これらの穴がない虫歯は、あくまで小さな虫歯だけです。中程度以上の虫歯であれば、歯と歯の間の見えない部分でもしっかり穴が開いています。そのまま放置すれば、空洞内部の上部のエナメル質が崩落して自分で気がつく事になります。
痛みやしみるなどの自覚症状が出るのは進行した虫歯
みなさんが虫歯と感じる自覚症状は、次のものでしょう。・しみる
・歯が欠けた・穴があいた
・痛い
これらの自覚症状が出ている場合、すでに初期虫歯ではなく、中程度の虫歯に進行していることが多いです。
まず、歯の外側の殻にあたるエナメル質は無機質でできているため、酸で溶けようが、細菌が侵入していようが、知覚を歯に伝える事はできません。エナメル質の内部の象牙質に刺激などが伝わることで、初めてしみたり痛みが出たりするようになるのです。
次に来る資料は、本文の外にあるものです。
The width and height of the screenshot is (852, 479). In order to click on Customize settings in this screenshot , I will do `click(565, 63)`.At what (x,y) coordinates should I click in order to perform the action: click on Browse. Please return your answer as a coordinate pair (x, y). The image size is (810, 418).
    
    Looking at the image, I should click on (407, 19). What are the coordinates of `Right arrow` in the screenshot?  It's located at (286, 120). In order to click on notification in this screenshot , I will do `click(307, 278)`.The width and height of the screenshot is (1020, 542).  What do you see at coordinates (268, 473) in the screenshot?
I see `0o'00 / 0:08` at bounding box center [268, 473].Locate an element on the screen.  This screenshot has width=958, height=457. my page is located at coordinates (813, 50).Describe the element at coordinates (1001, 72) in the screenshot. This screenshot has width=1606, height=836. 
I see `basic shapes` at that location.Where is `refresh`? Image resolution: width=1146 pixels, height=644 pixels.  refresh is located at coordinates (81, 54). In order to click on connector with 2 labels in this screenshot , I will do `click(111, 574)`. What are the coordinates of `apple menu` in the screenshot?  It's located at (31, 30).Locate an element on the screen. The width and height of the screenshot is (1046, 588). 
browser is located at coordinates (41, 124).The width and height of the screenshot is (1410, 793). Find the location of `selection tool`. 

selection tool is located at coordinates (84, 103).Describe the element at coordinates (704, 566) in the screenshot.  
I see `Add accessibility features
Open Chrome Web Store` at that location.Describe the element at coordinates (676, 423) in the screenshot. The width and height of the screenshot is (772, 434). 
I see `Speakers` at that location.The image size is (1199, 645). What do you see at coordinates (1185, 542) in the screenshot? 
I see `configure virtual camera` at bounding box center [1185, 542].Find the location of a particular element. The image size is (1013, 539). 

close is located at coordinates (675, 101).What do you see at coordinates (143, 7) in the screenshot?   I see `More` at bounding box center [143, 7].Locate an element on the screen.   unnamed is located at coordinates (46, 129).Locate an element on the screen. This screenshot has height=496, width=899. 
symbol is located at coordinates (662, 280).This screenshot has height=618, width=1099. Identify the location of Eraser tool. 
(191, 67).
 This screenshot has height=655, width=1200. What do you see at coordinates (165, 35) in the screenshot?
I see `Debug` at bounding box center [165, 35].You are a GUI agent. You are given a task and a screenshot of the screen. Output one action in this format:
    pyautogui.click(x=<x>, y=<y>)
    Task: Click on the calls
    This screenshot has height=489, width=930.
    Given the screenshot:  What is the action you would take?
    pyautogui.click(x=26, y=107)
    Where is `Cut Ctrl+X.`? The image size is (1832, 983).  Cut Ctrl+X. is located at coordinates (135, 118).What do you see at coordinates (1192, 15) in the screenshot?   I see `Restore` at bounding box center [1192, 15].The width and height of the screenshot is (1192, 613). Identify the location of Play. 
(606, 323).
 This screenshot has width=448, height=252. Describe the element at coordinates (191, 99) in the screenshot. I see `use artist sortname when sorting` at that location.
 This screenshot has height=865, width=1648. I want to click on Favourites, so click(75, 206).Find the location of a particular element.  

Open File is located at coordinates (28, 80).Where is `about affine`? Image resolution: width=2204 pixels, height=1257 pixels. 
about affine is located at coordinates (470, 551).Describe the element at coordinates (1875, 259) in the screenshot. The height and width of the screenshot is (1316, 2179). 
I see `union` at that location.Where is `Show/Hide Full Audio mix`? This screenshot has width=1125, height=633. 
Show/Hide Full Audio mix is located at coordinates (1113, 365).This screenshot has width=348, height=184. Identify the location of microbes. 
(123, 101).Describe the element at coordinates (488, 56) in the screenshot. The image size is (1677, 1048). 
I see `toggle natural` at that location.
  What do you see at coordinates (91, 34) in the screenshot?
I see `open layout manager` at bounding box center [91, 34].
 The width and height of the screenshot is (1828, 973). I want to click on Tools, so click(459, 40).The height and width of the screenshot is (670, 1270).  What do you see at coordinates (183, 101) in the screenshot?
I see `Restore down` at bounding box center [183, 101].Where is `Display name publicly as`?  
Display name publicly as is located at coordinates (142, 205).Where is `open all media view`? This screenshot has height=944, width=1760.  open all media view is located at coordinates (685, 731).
エナメル質のみに虫歯の影響があるものが「初期虫歯」といわれるもので、唾液による自己修復機能が期待できます。象牙質に虫歯が侵入すると、しみたり痛みを感じたりするようになりますが、侵入直後に自覚症状が現れることはごくまれです。歯の神経の近くまできて、初めて自覚症状になることが多いからです。
まして突然歯に穴が空いた場合には、象牙質の内部が空洞になってから、エナメル質の天井が崩壊した可能性もあるため、虫歯自体の容積はかなり大きなものと考えられます。
このため初期虫歯は予防的な定期健診などで見つけることが一番効率的なのです。